Toi qui es devenu mon havre de paix.
Ta douceur panse mes blessures les plus secrètes.
Tes sourires me font oublier sa présence.
Grâce à toi, je suis déterminé à tout endurer, à tout supporter, mais dès que tu t’éloignes, mon courage disparaît et je sens cette boule d’angoisse remonter à la surface, prête à m’étouffer.
Pourquoi suis-je si vulnérable en ton absence ?
Pourquoi ai-je peur de perdre la raison ?
Impuissant face à ces craintes qui me submergent, je pleure en silence, priant pour que l’on vienne me délivrer.
Dans mes veines, coule le sang de mon bourreau.
Je me regarde dans le miroir et je vois maintenant l’homme que je suis devenu.
Dans mes yeux, il n’y a plus que de la colère.

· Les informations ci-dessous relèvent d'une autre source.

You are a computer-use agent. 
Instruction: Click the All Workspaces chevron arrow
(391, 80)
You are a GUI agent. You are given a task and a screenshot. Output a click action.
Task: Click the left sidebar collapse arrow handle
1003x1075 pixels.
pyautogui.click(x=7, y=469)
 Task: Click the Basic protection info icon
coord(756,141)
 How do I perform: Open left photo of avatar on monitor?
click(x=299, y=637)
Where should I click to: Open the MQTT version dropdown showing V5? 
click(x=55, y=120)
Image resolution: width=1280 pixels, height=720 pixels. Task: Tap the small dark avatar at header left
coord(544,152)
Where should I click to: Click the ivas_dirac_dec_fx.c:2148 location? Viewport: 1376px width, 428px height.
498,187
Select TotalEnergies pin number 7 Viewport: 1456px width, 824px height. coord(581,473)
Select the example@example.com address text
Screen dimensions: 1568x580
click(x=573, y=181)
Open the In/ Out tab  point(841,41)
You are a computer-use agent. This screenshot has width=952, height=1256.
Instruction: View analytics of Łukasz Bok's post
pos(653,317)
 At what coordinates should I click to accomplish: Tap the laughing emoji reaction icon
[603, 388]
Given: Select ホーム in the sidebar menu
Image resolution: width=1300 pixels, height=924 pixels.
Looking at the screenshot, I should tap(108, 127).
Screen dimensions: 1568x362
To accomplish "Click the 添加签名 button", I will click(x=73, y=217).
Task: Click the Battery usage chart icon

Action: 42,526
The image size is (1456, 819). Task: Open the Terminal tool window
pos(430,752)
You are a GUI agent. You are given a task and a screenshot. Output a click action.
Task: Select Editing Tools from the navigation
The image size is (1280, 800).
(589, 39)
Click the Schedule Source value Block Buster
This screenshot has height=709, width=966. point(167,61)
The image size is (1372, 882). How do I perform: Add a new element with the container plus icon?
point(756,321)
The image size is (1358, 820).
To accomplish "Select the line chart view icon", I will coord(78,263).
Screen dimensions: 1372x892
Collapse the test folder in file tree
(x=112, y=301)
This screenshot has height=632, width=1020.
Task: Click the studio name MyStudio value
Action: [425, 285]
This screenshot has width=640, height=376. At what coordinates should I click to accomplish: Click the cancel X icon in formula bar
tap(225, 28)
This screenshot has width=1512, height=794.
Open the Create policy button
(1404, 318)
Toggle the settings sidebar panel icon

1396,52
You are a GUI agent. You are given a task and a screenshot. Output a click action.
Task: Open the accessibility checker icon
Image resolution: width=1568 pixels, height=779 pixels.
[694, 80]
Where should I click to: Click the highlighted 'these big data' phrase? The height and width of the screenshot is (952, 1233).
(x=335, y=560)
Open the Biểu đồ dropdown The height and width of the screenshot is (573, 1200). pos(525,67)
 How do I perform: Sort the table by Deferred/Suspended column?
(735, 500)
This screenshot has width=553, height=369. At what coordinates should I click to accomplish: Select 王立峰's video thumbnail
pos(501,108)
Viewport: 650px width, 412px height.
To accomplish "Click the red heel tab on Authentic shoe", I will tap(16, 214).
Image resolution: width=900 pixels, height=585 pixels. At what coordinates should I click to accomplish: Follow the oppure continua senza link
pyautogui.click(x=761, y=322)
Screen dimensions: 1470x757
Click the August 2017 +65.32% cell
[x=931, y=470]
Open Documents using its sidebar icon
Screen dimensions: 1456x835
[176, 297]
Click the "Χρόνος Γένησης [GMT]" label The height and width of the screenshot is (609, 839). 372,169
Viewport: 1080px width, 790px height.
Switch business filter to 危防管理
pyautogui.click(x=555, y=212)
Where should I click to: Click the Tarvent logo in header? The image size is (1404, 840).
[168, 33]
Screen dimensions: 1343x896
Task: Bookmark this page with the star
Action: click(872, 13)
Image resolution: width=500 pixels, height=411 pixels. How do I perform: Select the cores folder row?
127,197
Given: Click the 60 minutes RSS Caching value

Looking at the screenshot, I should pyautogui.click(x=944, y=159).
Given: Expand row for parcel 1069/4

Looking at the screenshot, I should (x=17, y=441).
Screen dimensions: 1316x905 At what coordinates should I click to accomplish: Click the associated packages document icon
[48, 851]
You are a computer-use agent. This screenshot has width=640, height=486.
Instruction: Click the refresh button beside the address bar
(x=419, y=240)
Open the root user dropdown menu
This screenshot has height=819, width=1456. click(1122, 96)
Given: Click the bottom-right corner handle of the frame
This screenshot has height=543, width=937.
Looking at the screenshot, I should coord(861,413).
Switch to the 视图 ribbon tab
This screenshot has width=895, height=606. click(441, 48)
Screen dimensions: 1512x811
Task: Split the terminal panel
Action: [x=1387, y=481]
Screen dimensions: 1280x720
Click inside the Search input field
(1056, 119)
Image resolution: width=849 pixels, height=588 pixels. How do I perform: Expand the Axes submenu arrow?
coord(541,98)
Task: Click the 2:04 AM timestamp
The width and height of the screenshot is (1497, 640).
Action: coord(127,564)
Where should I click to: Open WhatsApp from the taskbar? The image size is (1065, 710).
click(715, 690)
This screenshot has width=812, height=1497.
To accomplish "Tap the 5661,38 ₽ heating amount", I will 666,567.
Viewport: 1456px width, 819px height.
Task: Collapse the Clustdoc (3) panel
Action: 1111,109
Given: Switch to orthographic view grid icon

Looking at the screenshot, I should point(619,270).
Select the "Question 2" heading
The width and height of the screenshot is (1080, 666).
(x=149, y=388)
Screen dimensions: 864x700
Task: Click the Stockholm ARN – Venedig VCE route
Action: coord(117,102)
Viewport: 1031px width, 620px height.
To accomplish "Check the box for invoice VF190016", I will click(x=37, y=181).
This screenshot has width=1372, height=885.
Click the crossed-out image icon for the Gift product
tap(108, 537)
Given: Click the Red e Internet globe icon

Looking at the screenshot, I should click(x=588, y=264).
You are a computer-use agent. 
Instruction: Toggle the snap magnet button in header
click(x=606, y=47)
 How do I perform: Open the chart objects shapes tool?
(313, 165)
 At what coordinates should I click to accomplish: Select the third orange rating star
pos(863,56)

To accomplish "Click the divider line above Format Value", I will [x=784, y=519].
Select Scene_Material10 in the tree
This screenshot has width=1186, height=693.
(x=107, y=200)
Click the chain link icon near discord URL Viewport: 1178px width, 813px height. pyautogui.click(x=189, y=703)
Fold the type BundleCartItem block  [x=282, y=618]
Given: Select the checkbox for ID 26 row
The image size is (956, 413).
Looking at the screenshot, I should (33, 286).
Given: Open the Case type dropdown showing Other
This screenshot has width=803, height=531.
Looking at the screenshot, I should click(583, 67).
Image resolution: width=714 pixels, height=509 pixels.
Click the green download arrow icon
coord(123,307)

Dans mon cœur, une rage folle prête à bondir.
Pourquoi a-t-on détruit l’innocence de mon enfance ?
J’ai combattu pour ne pas sombrer, mais ton départ m’a anéanti et je n’ai plus la force de lutter contre cette part d’ombre qui enveloppe progressivement mon être. J’ai pourtant tenté de devenir l’homme que tu voulais que je devienne, mais mes blessures invisibles et cette douleur lancinante ont fait naître chez moi un besoin de vengeance.
Aujourd’hui, je n’ai plus de place pour le Pardon.
Aujourd’hui, je ne suis que châtiment.
Dans mes veines, coule le sang d’un bourreau.
u.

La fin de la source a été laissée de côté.